Bill Gates gave a TED talk five years ago in which he warned that the world wasn’t ready for the next pandemic.
The co-founder of Microsoft and billionaire philanthropist highlighted the dangers of a worldwide outbreak and explained what needed to be put in place to deal with it.
This week, he spoke on an hour-long TED broadcast and when asked if anyone heeded his warning replied ‘not really, no’.
Gates’ words seem eerily prescient and the tech legend, who now runs the Bill & Melinda Gates Foundation, has spoken at length about how we must now work together to overcome the coronavirus.
He had particularly blunt words for US President Donald Trump who said this week that he wants ‘the country opened up again’ by Easter.
‘It’s very tough to say to people, ‘Hey, keep going to restaurants, go buy new houses, ignore that pile of bodies over in the corner, we want you to keep spending because there’s some politician that thinks GDP growth is what counts,’ Gates told TED founder Chris Anderson from his home in Seattle.
‘It’s hard to tell people during an epidemic … that they should go about things knowing their activity is spreading this disease.’
Gates acknowledged that the shutdown in the US will be ‘disastrous’ for the country’s economy – something just as applicable to the UK as our own lockdown takes hold.
He also reiterated how long he feels the shutdown needs to be in place to contain the virus. According to Gates, it will take between six and ten weeks of shutdown to turn the tide. Crucially, this timeframe isn’t to conquer the virus but rather to allow the American health service to cope with the influx.
‘A big thing is to go along with the ‘shutdown’ approach in your community so that the infection rate drops dramatically to let us go back to normal as soon as possible,’ Gates wrote in a Reddit ask-me-anything session last week.
‘If you don’t do this, then the disease will spread to a high percentage of the population, and your hospitals will be overloaded with cases.
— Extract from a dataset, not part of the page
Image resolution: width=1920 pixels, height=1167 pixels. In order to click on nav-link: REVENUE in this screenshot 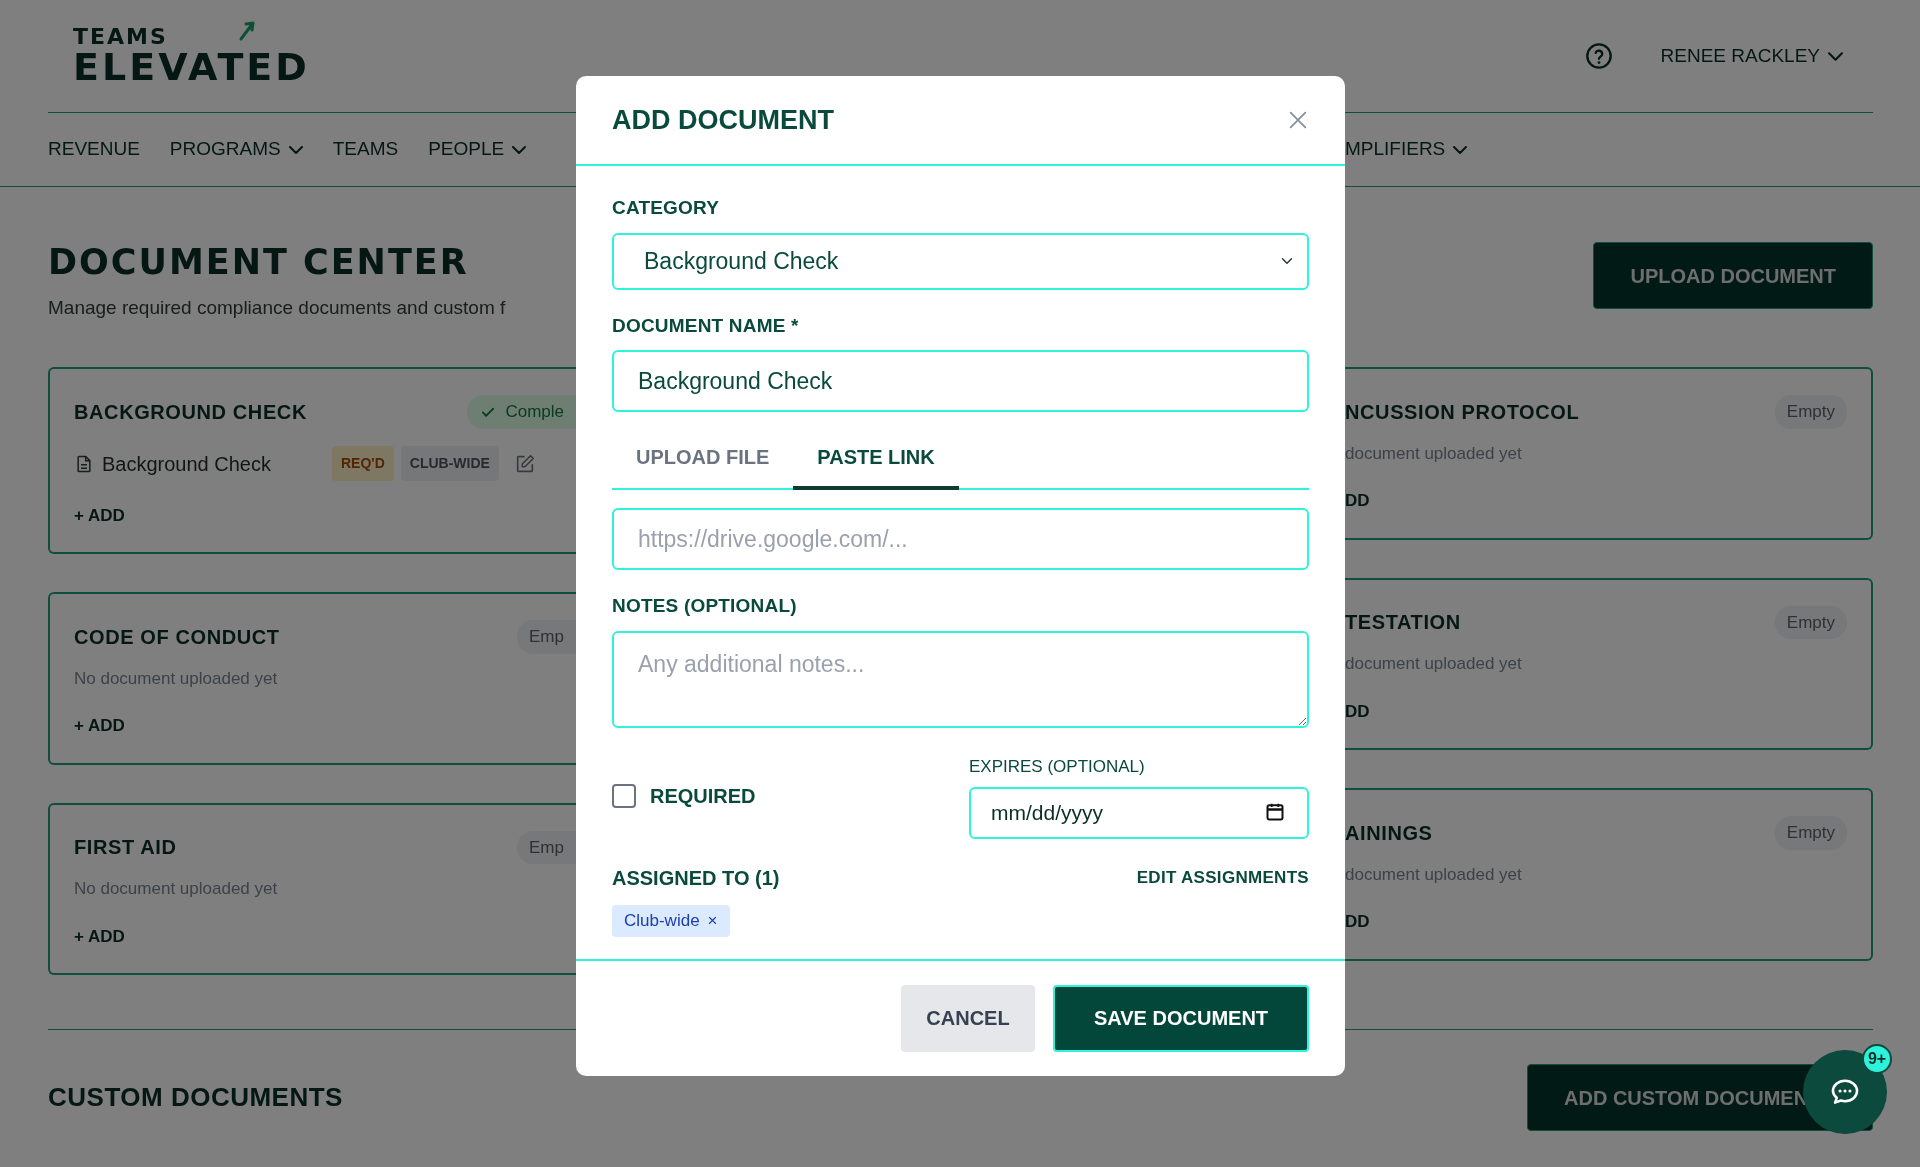, I will do `click(94, 150)`.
So this should be avoided despite the problems caused by the shutdown.’
He pointed out that wealthy countries, such as the UK and US, will likely fare better than developing nations.
‘With the right actions, including the testing and social distancing, within 2-to-3 months, the rich countries should have avoided high levels of infection,’ he wrote.
‘I worry about all the economic damage, but even worse will be how this will affect the developing countries who cannot do the social distancing the same way as rich countries and whose hospital capacity is much lower.
‘Most rich countries should be able to achieve a low level of infections. Some developing countries will not be able to do that.’